=== Section Start ===
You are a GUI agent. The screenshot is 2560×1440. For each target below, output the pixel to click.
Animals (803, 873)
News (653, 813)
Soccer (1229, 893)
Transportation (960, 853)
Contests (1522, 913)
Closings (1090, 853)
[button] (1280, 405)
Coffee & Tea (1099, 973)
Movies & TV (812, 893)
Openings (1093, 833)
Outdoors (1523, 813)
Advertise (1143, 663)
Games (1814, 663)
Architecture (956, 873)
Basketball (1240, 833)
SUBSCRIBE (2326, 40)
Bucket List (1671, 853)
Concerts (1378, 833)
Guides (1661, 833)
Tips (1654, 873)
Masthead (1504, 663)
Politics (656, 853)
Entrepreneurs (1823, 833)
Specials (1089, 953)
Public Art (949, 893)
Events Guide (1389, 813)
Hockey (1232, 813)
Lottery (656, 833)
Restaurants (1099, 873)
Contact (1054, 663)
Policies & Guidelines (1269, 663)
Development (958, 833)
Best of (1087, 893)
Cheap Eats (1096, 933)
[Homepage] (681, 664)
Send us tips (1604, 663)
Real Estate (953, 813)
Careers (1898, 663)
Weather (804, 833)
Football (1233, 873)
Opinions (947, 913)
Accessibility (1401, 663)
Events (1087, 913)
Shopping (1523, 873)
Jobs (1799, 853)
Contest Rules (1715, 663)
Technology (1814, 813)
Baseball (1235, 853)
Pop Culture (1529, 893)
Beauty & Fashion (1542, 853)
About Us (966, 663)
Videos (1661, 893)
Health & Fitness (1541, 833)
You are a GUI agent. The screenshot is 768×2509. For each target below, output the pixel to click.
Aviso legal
=== Section End ===
Description of the task - Once more, write out the records in full, exactly as they appear.

Exercise output -
You are a GUI agent. The screenshot is 2560×1440. For each target below, output the pixel to click.
Animals (803, 873)
News (653, 813)
Soccer (1229, 893)
Transportation (960, 853)
Contests (1522, 913)
Closings (1090, 853)
[button] (1280, 405)
Coffee & Tea (1099, 973)
Movies & TV (812, 893)
Openings (1093, 833)
Outdoors (1523, 813)
Advertise (1143, 663)
Games (1814, 663)
Architecture (956, 873)
Basketball (1240, 833)
SUBSCRIBE (2326, 40)
Bucket List (1671, 853)
Concerts (1378, 833)
Guides (1661, 833)
Tips (1654, 873)
Masthead (1504, 663)
Politics (656, 853)
Entrepreneurs (1823, 833)
Specials (1089, 953)
Public Art (949, 893)
Events Guide (1389, 813)
Hockey (1232, 813)
Lottery (656, 833)
Restaurants (1099, 873)
Contact (1054, 663)
Policies & Guidelines (1269, 663)
Development (958, 833)
Best of (1087, 893)
Cheap Eats (1096, 933)
[Homepage] (681, 664)
Send us tips (1604, 663)
Real Estate (953, 813)
Careers (1898, 663)
Weather (804, 833)
Football (1233, 873)
Opinions (947, 913)
Accessibility (1401, 663)
Events (1087, 913)
Shopping (1523, 873)
Jobs (1799, 853)
Contest Rules (1715, 663)
Technology (1814, 813)
Baseball (1235, 853)
Pop Culture (1529, 893)
Beauty & Fashion (1542, 853)
About Us (966, 663)
Videos (1661, 893)
Health & Fitness (1541, 833)
You are a GUI agent. The screenshot is 768×2509. For each target below, output the pixel to click.
Aviso legal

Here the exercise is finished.